** Do this **
Reproduce all of the material below word for word, omitting the pictures.

[start Data supplied]

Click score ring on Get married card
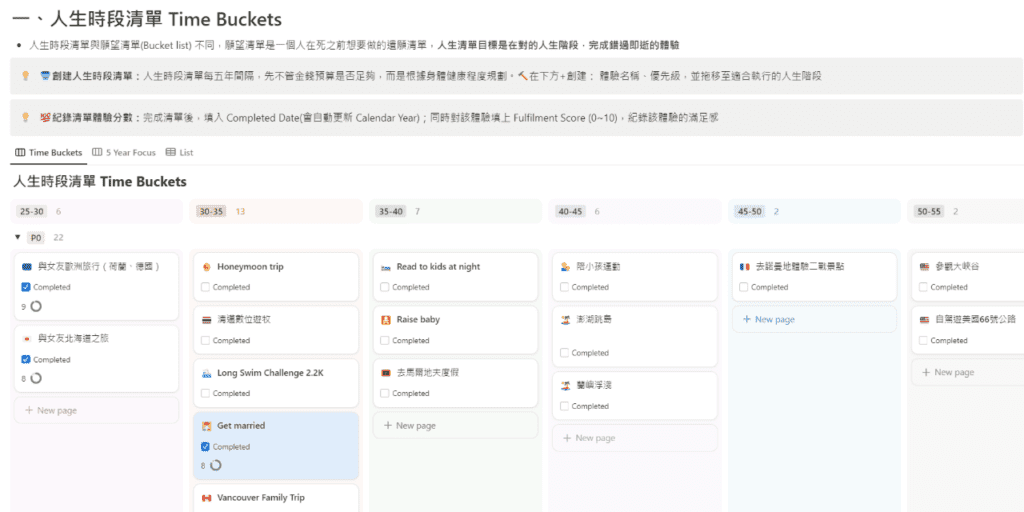Viewport: 1024px width, 512px height. tap(215, 465)
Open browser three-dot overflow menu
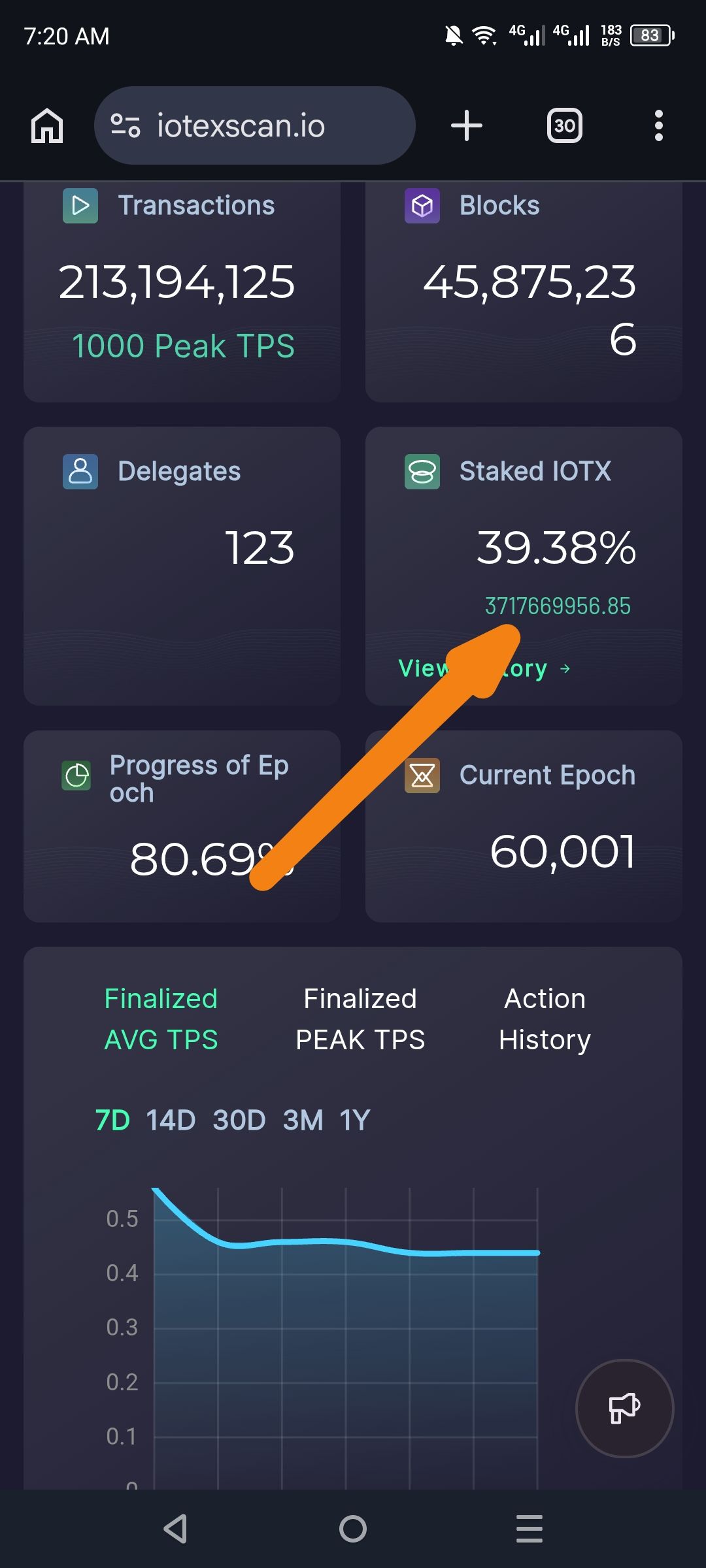 (x=659, y=125)
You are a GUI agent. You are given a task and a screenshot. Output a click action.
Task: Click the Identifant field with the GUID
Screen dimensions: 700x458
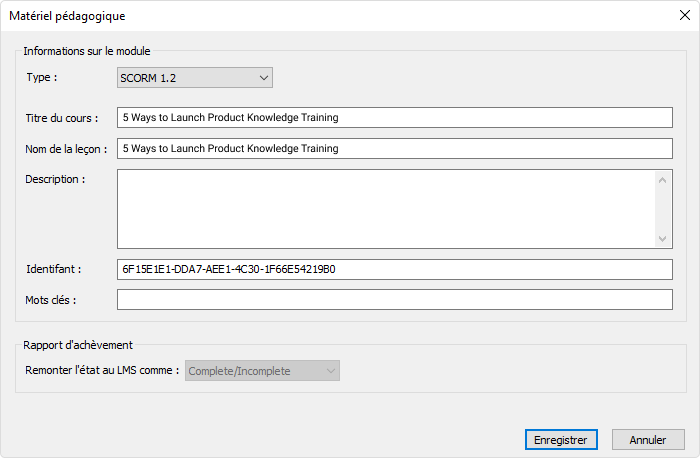(x=395, y=269)
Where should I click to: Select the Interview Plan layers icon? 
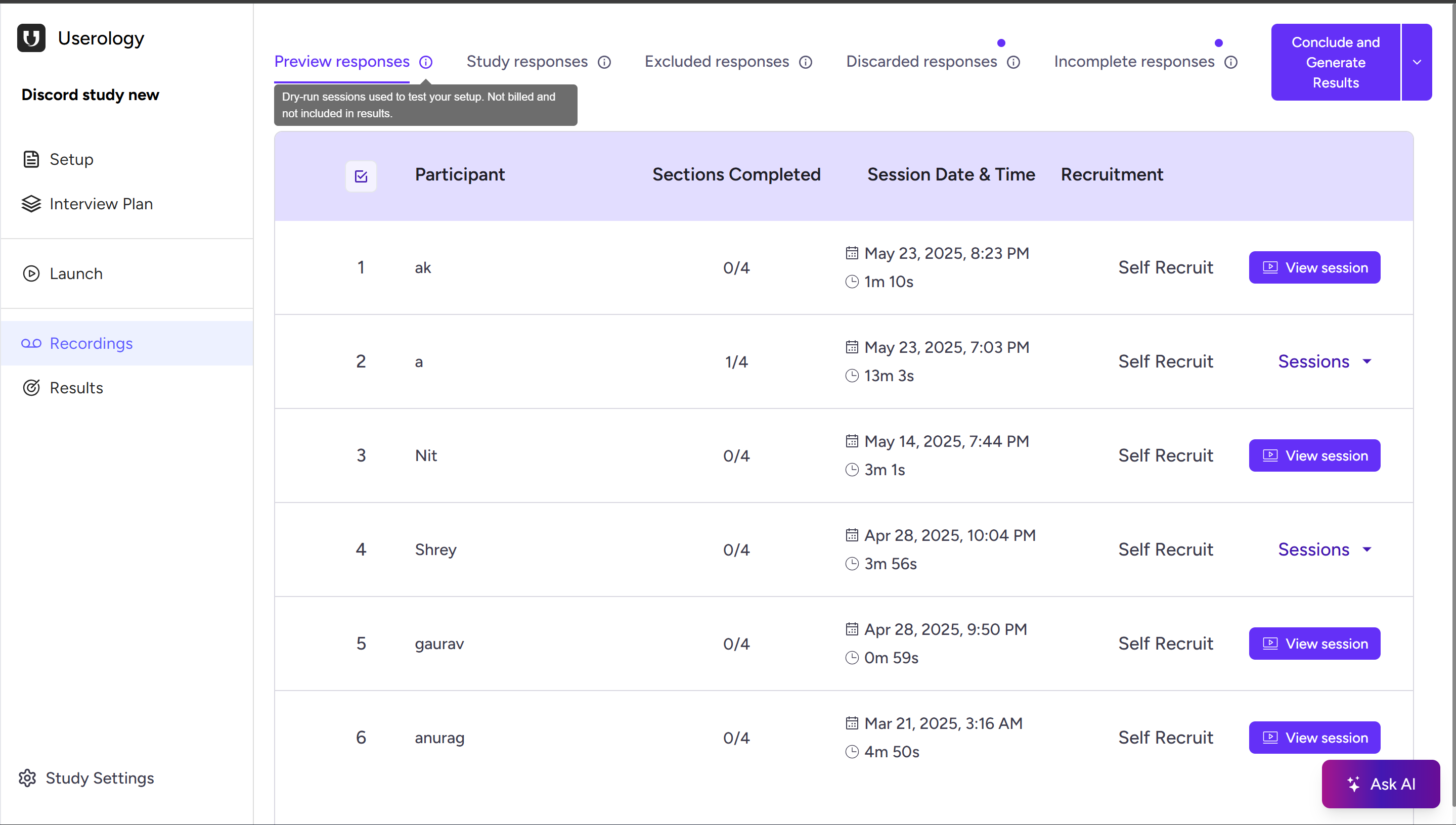click(x=31, y=204)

[end Data supplied]

** Exercise result **
Click score ring on Get married card
Viewport: 1024px width, 512px height. tap(215, 465)
Open browser three-dot overflow menu
 (x=659, y=125)
You are a GUI agent. You are given a task and a screenshot. Output a click action.
Task: Click the Identifant field with the GUID
Screen dimensions: 700x458
(x=395, y=269)
Where should I click to: Select the Interview Plan layers icon? 
click(x=31, y=204)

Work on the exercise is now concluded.